Ice at the moon’s poles might have come from ancient volcanoes

Four billion years ago, lava spilled onto the moon’s crust, etching the man in the moon we see today. But the volcanoes may have also left a much colder legacy: ice.

Two billion years of volcanic eruptions on the moon may have led to the creation of many short-lived atmospheres, which contained water vapor, a new study suggests. That vapor could have been transported through the atmosphere before settling as ice at the poles, researchers report in the May Planetary Science Journal.

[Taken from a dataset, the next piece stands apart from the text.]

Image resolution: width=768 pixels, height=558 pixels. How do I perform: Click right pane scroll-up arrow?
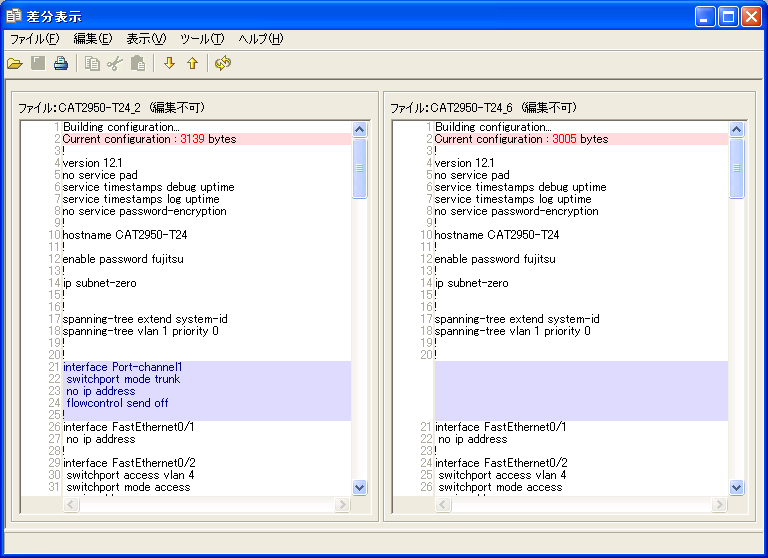coord(737,129)
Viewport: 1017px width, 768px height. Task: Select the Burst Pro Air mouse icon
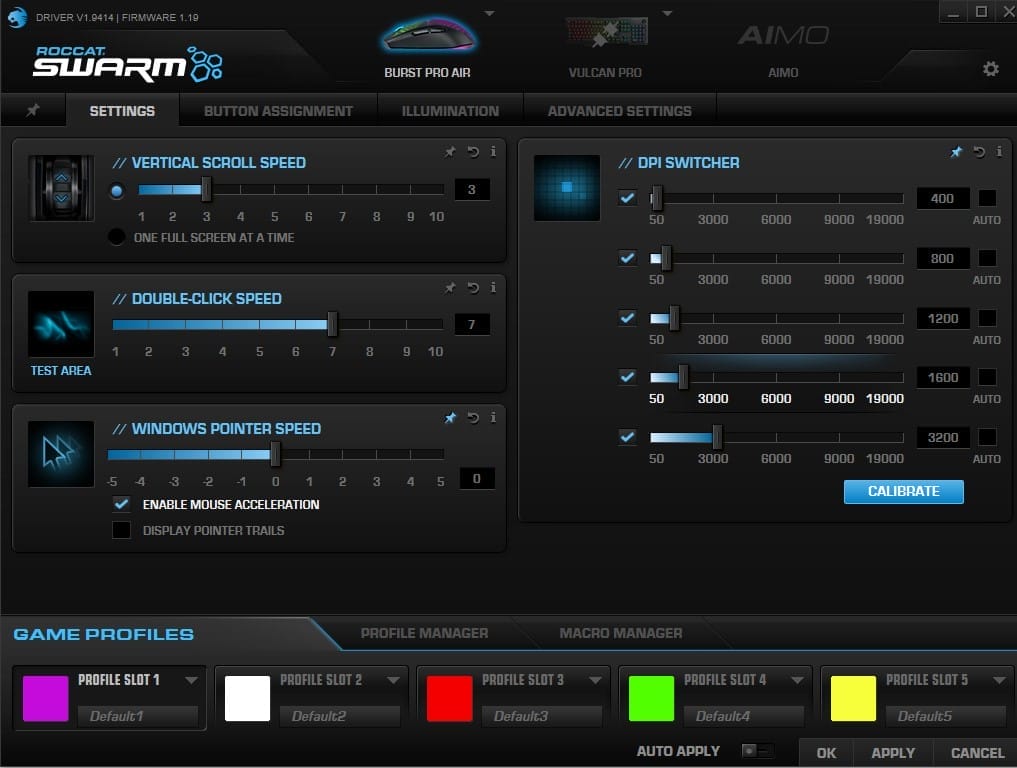[x=427, y=38]

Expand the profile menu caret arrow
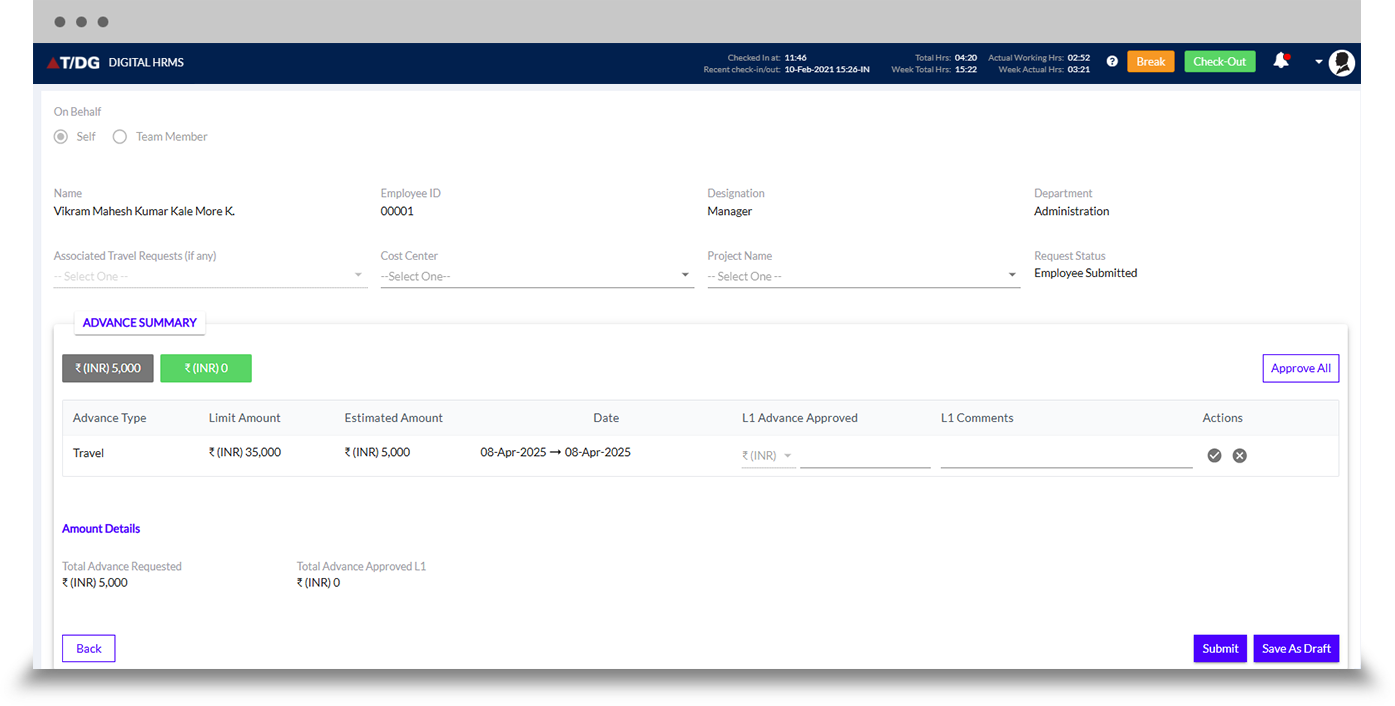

Since the existence of lunar ice was confirmed in 2009, scientists have debated the possible origins of water on the moon, which include asteroids, comets or electrically charged atoms carried by the solar wind (SN: 11/13/09). Or, possibly, the water originated on the moon itself, as vapor belched by the rash of volcanic eruptions from 4 billion to 2 billion years ago.

“It’s a really interesting question how those volatiles [such as water] got there,” says Andrew Wilcoski, a planetary scientist at the University of Colorado Boulder. “We still don’t really have a good handle on how much are there and where exactly they are.”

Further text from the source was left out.